Vorsana

Flue Gas Desulfurization (FGD)

Coal contains some sulfur, which becomes sulfur dioxide (SO₂) and sulfur trioxide (SO₃) when the coal is burned to produce electric power. Collectively, these sulfur compounds are known as SOx. About 95% of SOx is sulfur dioxide.

Although sulfur dioxide is only a tiny fraction of the volume of flue gas (very much less than 1%), flue gas desulfurization by scrubbing is necessary because SOx combines with water in the atmosphere to form sulfuric acid, which falls as acid rain. Acid rain has devastated forests and oceans, leading to very strict emission controls (in developed, responsible countries).

Scrubbers remove sulfur dioxide by contacting the dispersed SO₂ molecules with a sorbent (lime or limestone). A chemical reaction captures the sulfur in the form of a harmless solid, which becomes the filler in wallboard, called gypsum. Wet scrubbing injects a sorbent solution; dry scrubbing injects a sorbent powder. Mixing to cause contact of the sorbent with the target molecules is typically done by spraying, flow through a packed bed, or blasting the sorbent into the gas through a nozzle (e.g. Venturi). See the excellent Wikipedia article on flue gas desulfurization.

Removal efficiency for wet SOx scrubbing ranges from 50 - 98%. The price paid for high removal efficiency is a large volume of dilute wastewater containing sulfuric acid and requiring storage and treatment with a consequent waste of space and resources. A lagoon of toxic wastewater is not a welcome neighbor anywhere. Dry SOx scrubbers have a lower removal efficiency, <80%, but do not create a wastewater problem. Low concentration of SOx in a high volume of nitrogen means that a large amount of scrubbing solution must be injected in order to contact enough of the sparse scrubbing targets to achieve satisfactory removal efficiency.

Good mixing (high turbulence) improves collection efficiency and reduces the amount of sorbent that needs to be injected. Extracting the carbon dioxide, which is a reaction product and might cause a backward reaction, keeps the sorbent reaction going forward. Extraction of the nitrogen in flue gas (which is approximately 75% of the volume) would greatly improve collection efficiency by improving the contact of sorbent with sulfur dioxide, but there is presently no known way to extract the nitrogen ballast.

Sulfur trioxide becomes sulfuric acid mist in the smokestack and in the wastewater from wet scrubbing of flue gas. Removing sulfur trioxide from flue gas before this can happen is very difficult.

At Vorsana, we have a way to extract the nitrogen ballast so as to concentrate the scrubbing targets and reduce the volume of scrubbing wastewater. In the same device, very highly turbulent scrubbing improves contact, and carbon dioxide is extracted from the reaction zone continuously, driving the forward sorbent reaction. Suspended solids are dynamically thickened into a sludge.

(Records taken from a dataset)
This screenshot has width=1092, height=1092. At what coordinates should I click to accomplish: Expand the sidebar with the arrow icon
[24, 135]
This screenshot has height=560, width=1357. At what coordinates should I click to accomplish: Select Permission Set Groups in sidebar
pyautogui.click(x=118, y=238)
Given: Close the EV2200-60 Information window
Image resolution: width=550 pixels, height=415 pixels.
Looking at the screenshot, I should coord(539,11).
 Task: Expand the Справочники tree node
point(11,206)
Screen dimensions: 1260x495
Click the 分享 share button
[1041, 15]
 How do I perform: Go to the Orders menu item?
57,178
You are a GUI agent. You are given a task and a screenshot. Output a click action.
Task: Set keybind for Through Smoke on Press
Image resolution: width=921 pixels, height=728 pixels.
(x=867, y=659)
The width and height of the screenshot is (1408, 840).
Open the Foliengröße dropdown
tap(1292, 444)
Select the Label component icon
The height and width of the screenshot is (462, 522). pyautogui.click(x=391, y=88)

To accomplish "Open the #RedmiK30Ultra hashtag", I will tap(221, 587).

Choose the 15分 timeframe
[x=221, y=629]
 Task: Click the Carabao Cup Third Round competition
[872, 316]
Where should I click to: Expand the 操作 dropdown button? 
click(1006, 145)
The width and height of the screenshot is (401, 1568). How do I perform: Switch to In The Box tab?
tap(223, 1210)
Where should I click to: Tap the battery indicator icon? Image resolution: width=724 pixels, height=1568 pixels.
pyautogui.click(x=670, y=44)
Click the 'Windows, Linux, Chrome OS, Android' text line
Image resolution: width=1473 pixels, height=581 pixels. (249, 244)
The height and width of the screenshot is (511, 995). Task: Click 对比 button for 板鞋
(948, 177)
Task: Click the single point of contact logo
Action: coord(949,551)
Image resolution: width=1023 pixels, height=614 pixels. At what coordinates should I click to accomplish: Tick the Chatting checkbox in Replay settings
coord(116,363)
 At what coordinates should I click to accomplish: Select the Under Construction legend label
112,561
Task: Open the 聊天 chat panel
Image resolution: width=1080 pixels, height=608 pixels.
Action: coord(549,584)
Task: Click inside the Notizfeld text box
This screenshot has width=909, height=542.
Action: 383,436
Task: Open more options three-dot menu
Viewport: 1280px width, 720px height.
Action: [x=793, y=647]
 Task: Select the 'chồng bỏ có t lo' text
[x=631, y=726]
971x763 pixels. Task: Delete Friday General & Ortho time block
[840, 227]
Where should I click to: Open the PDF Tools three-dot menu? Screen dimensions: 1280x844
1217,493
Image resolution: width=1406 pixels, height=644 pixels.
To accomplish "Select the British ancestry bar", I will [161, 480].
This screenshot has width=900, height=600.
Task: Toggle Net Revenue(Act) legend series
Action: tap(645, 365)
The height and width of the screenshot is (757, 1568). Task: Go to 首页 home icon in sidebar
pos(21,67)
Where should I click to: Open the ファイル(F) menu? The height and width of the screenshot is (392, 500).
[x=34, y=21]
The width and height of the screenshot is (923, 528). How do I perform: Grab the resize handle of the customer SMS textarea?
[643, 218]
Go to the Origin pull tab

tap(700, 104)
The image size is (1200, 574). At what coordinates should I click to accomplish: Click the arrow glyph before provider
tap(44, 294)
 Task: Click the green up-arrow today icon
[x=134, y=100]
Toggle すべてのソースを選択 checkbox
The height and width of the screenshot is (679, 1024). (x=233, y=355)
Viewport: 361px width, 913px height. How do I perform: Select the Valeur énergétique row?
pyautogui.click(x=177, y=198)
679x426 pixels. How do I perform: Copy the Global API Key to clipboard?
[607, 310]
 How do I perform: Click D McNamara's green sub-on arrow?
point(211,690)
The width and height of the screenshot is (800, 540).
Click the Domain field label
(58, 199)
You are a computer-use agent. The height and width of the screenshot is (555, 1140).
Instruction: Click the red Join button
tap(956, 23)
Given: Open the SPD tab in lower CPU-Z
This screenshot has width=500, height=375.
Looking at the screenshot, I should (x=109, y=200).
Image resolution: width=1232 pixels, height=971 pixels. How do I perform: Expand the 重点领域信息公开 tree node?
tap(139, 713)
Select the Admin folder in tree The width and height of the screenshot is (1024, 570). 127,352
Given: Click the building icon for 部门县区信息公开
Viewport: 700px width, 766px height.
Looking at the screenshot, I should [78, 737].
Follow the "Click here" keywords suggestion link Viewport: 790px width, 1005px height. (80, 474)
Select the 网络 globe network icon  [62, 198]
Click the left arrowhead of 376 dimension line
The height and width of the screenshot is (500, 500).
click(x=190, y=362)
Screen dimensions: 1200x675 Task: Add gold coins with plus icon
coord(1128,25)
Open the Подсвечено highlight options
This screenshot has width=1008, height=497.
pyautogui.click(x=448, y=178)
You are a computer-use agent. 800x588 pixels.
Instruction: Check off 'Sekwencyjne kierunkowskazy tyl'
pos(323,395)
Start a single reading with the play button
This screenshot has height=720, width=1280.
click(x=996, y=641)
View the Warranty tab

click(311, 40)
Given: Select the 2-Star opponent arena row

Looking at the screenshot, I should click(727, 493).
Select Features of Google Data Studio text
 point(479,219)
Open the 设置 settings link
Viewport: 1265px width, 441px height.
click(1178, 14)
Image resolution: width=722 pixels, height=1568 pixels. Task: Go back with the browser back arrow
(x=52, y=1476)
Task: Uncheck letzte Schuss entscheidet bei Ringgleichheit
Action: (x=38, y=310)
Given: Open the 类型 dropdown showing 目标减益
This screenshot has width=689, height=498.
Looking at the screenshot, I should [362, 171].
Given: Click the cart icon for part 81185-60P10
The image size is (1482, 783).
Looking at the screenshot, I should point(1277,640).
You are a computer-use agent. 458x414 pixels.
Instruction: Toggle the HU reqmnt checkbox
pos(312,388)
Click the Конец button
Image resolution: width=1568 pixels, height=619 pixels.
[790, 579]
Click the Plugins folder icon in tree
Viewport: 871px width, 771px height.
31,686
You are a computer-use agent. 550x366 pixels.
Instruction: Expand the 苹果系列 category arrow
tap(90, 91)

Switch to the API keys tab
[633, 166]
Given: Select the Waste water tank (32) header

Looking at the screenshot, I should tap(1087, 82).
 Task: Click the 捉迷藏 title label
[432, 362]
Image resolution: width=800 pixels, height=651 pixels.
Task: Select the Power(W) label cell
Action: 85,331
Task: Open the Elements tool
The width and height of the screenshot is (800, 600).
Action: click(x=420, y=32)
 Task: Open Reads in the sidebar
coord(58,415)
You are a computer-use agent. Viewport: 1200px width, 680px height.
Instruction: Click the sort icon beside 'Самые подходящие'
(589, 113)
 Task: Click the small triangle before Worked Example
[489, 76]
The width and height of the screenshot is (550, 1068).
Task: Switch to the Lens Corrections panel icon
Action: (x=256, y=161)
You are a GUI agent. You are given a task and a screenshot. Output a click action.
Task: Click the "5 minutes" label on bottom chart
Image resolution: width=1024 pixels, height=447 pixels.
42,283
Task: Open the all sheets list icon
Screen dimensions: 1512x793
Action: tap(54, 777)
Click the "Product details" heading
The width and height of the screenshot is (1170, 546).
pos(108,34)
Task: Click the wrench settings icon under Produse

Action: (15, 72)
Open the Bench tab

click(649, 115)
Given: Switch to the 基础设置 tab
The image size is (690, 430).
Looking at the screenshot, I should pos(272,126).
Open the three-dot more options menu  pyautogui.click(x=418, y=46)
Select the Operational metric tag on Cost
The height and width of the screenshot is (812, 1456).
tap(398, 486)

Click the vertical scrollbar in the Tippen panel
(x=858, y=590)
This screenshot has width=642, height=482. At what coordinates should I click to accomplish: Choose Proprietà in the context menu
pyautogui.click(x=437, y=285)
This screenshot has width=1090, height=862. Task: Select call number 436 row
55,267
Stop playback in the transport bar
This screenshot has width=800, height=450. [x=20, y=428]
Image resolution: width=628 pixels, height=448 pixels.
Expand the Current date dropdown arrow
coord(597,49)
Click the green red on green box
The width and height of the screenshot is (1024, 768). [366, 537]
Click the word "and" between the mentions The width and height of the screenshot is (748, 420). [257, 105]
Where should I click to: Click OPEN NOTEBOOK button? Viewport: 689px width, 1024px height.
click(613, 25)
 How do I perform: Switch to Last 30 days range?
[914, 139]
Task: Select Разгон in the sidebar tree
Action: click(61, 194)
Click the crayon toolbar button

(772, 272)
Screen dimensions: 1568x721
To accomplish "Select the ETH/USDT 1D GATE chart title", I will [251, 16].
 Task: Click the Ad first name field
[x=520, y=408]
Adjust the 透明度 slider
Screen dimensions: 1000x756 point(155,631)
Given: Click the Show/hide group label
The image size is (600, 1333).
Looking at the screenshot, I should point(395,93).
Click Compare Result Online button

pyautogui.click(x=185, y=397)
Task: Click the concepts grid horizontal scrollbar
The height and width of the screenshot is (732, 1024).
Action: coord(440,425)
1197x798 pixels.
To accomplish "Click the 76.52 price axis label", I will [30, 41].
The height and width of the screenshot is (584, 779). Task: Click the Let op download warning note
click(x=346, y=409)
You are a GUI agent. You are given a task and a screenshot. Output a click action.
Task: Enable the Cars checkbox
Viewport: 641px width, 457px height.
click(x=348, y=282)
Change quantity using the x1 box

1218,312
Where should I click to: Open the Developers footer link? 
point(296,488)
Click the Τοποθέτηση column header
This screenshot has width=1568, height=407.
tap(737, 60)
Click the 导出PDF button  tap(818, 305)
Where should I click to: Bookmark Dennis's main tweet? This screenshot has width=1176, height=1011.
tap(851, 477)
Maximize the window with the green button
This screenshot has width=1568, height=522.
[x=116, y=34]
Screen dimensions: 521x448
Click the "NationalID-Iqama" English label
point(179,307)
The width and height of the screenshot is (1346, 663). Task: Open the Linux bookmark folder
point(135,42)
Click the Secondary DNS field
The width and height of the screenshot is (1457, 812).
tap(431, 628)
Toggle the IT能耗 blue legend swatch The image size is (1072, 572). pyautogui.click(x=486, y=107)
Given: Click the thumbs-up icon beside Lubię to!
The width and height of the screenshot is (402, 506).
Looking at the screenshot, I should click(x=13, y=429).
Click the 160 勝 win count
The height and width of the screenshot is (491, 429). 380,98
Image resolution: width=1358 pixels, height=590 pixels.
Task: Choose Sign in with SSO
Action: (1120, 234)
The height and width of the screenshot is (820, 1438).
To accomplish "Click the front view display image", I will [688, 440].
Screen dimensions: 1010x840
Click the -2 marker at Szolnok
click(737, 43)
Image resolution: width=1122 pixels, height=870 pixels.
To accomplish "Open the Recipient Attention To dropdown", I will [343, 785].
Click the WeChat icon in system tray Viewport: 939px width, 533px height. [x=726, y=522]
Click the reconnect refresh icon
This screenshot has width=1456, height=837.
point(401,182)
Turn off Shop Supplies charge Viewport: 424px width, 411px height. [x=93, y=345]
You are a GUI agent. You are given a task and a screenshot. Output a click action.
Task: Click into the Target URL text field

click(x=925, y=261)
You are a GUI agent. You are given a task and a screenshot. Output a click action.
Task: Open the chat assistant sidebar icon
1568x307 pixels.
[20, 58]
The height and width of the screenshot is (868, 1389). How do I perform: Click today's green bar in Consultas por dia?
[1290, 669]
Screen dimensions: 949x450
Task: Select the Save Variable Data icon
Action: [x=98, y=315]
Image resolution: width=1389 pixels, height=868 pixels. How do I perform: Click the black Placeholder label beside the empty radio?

[Your tasks]:
1. From the flue gas desulfurization page, reproduce the passage starting with "Flue Gas Desulfurization (FGD)" and going on through "is sulfur dioxide.".
2. The flue gas desulfurization page says a large amount of scrubbing solution must be injected. Explain why, in one to three sentences.

[Answers for each item]:
1.
Flue Gas Desulfurization (FGD)

Coal contains some sulfur, which becomes sulfur dioxide (SO₂) and sulfur trioxide (SO₃) when the coal is burned to produce electric power. Collectively, these sulfur compounds are known as SOx. About 95% of SOx is sulfur dioxide.

2. SOx is present at a low concentration within a high volume of nitrogen, so the scrubbing targets are sparse. A large amount of solution is needed to contact enough of them to reach a satisfactory removal efficiency.